A THIRD-LEVEL college is taking a High Court action against its former president, seeking the repayment of up to €120,000 in expenses allegedly used for his personal benefit.
The case is being taken by Waterford Institute of Technology (WIT) against Professor Kieran Byrne for the return of money spent on flights, hospitality costs and taxis.
The current president of the 10,000-student college, Dr Ruaidhri Neavyn, revealed that Prof Byrne was also being pursued for an explanation as to why so-called 'chick lit' novels, with no academic value, were purchased through his office.
The books include Claudia Carroll's 'I Never Fancied Him Anyway' and Jill Mansell's romantic romp 'Mixed Doubles'.
Prof Byrne (63), who was on a salary of €156,000 a year, did not have his contract as president renewed after his 10-year term ended in 2011. He retired on a full pension.
Dr Neavyn told the Dail's spending watchdog, the Public Accounts Committee, that following a detailed internal review of over €1m in spending by the president's office, WIT issued High Court proceedings against Prof Byrne for reimbursement of expenditure.
He said that between €110,000 and €120,000 "could be seen as personal spending" by Prof Byrne and this, as well as legal costs already standing at €22,400, would be pursued in the court action.
The committee heard that three investigations and reviews into spending and organisational structures at WIT had already been conducted at a cost of over €200,000.
One of the reports detailed €290,000 in hospitality expenses, €263,000 in travel expenses, €134,000 spent on fine art and €18,400 on flowers by the president's office.
Travel expenses included expensive charter flights and taxis from Waterford to Dublin.
Committee member Mary Lou McDonald (SF) described the spending as "hair-raising".
Dr Neavyn said the spending was "unreasonable" and in many instances "did not represent good value for money".
There had been consistent breaches of procedures and lack of controls, which was unacceptable, he said.
Spending highlighted included a business-class return flight taken by Prof Byrne to Chicago in April 2011, which cost over €3,000.
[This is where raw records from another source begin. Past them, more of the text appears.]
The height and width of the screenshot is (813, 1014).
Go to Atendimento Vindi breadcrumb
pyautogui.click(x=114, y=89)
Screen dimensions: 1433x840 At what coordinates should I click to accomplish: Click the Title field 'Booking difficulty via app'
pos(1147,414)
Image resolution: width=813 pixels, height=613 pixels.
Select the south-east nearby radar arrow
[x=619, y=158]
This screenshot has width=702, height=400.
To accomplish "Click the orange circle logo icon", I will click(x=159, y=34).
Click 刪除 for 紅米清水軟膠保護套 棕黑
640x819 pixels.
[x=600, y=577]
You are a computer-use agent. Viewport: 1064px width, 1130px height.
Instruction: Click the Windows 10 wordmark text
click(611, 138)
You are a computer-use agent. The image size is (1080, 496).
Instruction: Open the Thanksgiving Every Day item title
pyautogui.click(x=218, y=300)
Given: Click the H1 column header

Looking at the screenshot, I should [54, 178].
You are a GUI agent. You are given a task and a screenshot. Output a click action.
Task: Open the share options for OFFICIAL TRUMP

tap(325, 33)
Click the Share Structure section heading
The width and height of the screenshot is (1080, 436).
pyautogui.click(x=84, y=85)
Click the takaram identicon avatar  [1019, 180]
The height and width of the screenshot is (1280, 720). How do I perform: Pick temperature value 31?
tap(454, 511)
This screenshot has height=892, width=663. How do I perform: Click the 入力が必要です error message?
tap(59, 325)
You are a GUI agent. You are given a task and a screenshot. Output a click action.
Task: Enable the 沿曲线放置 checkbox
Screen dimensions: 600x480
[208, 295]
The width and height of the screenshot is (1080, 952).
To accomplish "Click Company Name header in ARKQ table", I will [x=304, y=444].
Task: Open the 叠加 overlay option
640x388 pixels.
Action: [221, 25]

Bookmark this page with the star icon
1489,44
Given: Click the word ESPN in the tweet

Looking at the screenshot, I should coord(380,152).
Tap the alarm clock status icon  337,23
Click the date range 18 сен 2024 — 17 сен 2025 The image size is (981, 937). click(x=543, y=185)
Tom Boland, chief executive of the Higher Education Authority (HEA), told the committee it was not acceptable or common practice for college staff to take first-class or business-class flights.
Another committee member, Labour TD Gerard Nash, raised questions over the purchase of a rotogate – a revolving security door similar to turnstiles found at sports grounds – which was installed in Prof Byrne's office at a cost of almost €4,000.
Mr Nash asked if it was "designed to keep people out or to keep the president in".
Dr Neavyn told the committee Prof Byrne signed off on questionable expenses himself. This included two invoices for charter flights, connected to the institute's application for university designation.
The first invoice was for €769 for a one-way flight from Waterford to Dublin for a group of four from WIT who were meeting TDs and senior government officials.
Mr Boland told the committee that at a later stage he discussed the expenses issues with Prof Byrne. "He was entirely adamant he had no case to answer and the expenditure was appropriate," he said.
The HEA boss said there was no evidence of any similar scandal taking places in any other third-level institution.